I make this dessert a lot, whenever I feel like something chocolatey and lower in calories. Here it is made with a sugar, but it can be replaced with a Low FODMAP sweetener.
This is why I create different versions of it – this Low FODMAP Coconut Chocolate Mousse with desiccated coconut turned out great!
You can also add to the classic version of Chocolate Chia Mousse:
- suitable amount of raisins (FODMAP Monash app suggests 13g as a portion),
- suitable low FODMAP amount of nuts such as almonds, walnuts, pecans,
- I love peanut butter and a peanut butter powder. This powder is amazing in smoothies, with a banana and here a tablespoon will transform your chia mouse as well,
- you can add toppings such as berries (strawberries, blueberries, raspberries) or banana. I wouldn’t add banana straightaway, ONLY after setting the chia mouse. It is because the banana will go brown and won’t be as fresh.
This recipe has been approved by a Low FODMAP dietitian, Evelyn Toner.
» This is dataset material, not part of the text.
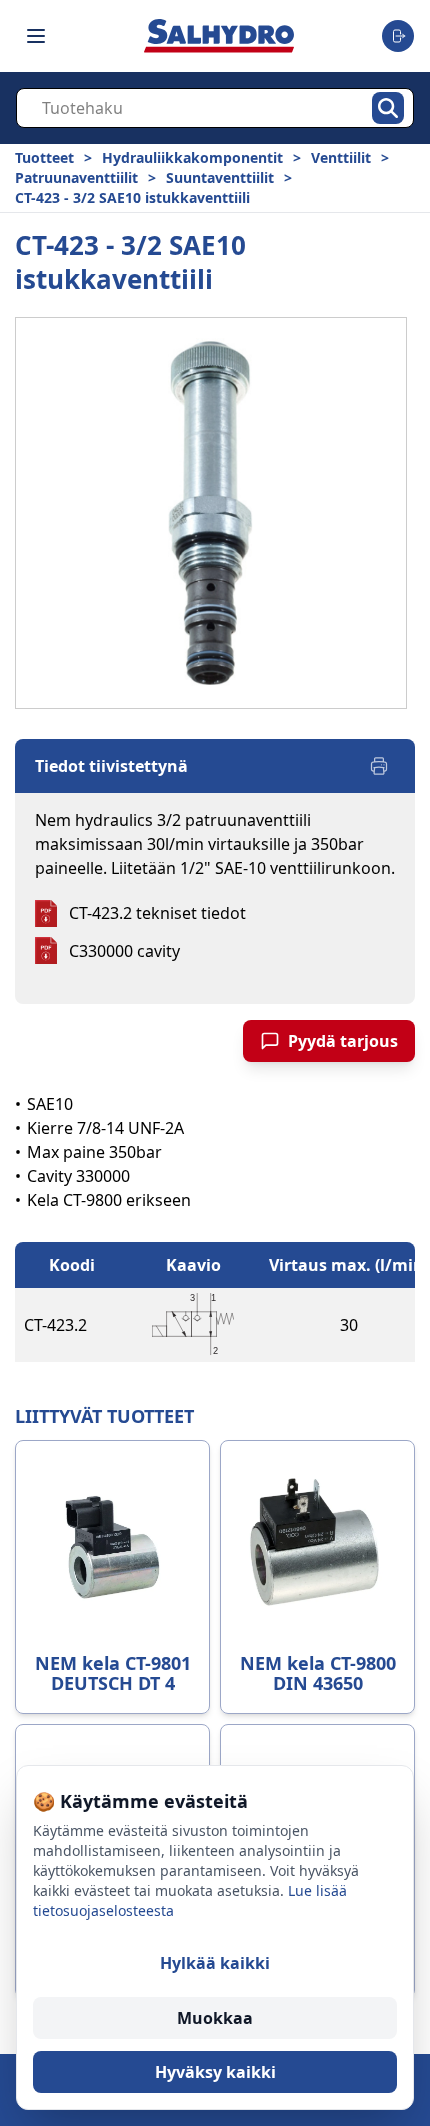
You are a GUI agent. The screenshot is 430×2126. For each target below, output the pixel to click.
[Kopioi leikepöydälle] (107, 1325)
Find interesting articles about Nutrition, IBS and FODMAP on her blog.
Ingredients for a Low FODMAP Coconut Chocolate Mousse, 3 portions:
24 g cacao powder
30 g chia seeds
100 ml 2% lactose free milk
100 g lactose free, natural yogurt
3 tsp. sugar
30 g dessicated coconut
Instructions to make a Low FODMAP Coconut Chia Mousse:
Mix all ingredients well, put in small glass bowls and sprinkle with desiccated coconut.
Refrigerate to set for at least 3 h.
For other Low FODMAP dessert recipes, go to “desserts and cakes” category on Fit FODMAP Foodie blog.
Low FODMAP Coconut Chocolate Mousse
- Medium bowl
- 24 g cacao powder
- 30 g chia seeds
- 100 ml 2% lactose free milk
- 100 g lactose free natural yogurt
- 3 tsp. sugar
- 30 g dessicated coconut
- Mix all ingredients well, put in small glass bowls and sprinkle with desiccated coconut.
- Refrigerate to set for at least 3 h.